Nada Personal

Existen casas hogar dignas

Personas que dedicaron buena parte de su vida al cuidado de niños huérfanos, violentados en sus hogares, expulsados de sus casas, abandonados por su padres y ex delincuentes menores se horrorizaron con la historia de abusos cometidos contra niños en la casa hogar “Domingo Savio”.

Lo más grave, cuando se utilizan símbolos religioso y personas con mente criminal usurpan funciones de sacerdote para lucrar y abusar sexual y físicamente de menores.

Instituciones irresponsables como la Iglesia católica que a través de Cáritas apoyó ese tipo de centros de atención a menores sin verificar que un individuo como Tomás Durán Martínez era un usurpador, delincuentes y depredador sexual.

El arzobispado cometió una omisión gravísima porque no se tomó la molestia de verificar y revisar en qué condiciones funcionaba esa casa hogar.

Lo mismo le ocurrió a directivos de empresas trasnacionales como la alemana Volkswagen, a  instituciones de educación de educación superior como la UAP o gobierno como el municipal de la ciudad capital.

No puede el sistema DIF estatal o municipal, ser indiferente a la existencia de casas hogar o refugios de menores sin que los supervisen cuando su principal función es el cuidado de la niñez.

Refugios o casa hogar por el simple hecho de existir como asociaciones civiles altruistas a favor de los niños no es ninguna garantía de que sean honrados, éticos y honestos.

Cualquier autoridad civil o religiosa debería de desconfiar de ese tipo de asociaciones civiles que surgen sin ninguna trayectoria ni revisan los antecedentes de fundadores, directivos o benefactores, principalmente cuando viven de la dadiva a favor de menores.

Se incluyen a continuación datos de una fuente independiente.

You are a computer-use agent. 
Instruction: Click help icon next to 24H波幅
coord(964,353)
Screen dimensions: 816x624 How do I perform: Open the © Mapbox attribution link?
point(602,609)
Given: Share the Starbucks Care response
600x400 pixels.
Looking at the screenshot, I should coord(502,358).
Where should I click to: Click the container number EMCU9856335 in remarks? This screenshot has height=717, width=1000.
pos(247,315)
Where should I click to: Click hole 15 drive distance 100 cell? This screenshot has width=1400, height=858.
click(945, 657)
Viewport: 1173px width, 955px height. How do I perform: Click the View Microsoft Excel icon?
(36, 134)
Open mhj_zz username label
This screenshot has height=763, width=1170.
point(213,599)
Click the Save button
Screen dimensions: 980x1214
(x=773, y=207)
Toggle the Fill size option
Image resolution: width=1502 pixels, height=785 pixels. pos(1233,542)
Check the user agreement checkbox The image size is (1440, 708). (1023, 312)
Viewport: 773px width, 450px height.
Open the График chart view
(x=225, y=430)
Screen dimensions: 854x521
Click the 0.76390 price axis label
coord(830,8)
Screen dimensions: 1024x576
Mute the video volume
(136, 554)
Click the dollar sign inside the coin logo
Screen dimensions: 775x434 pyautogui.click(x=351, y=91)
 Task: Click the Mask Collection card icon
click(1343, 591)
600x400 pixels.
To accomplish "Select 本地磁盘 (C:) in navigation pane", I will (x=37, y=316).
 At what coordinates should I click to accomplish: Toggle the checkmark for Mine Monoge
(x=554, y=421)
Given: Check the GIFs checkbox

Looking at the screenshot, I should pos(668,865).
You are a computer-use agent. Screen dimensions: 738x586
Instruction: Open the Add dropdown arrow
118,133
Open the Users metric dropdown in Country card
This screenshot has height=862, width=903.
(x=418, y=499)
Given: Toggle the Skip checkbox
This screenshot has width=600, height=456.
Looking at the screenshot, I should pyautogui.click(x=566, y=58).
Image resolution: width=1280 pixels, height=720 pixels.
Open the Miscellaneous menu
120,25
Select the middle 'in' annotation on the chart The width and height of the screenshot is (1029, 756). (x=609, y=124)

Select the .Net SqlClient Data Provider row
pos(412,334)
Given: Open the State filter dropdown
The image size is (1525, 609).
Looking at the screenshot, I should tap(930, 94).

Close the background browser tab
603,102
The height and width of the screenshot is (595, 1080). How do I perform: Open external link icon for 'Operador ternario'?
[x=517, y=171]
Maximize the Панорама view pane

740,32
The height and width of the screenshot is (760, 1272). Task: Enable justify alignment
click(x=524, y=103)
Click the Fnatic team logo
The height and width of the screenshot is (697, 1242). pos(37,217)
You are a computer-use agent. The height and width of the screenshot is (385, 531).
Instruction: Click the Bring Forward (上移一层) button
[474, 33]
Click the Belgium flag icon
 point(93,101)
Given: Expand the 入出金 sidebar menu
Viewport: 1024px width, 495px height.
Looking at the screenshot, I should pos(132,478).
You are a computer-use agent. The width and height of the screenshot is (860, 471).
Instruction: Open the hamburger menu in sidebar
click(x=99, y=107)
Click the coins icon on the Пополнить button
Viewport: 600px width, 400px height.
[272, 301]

Existen instituciones honorables como el Ipoderac fundado por la desaparecida señora Landa, con granjas para producir sus propios alimentos, cuentas con talleres, lo chicos asisten a la escuelas, cuentas con médicos, psicólogos, dietistas, educadoras y tiene manuales y reglamentos estrictos.

No por unos malos curas pederastas se deberá condenar a la Iglesia católica, ni tampoco satanizar a las casa hogar o refugios de menores, pero alguien los tiene que supervisar y certificar para evitar que criminales depredadores sexuales –como los llamó la periodista Sanjuana Martínez- delinquen impunemente.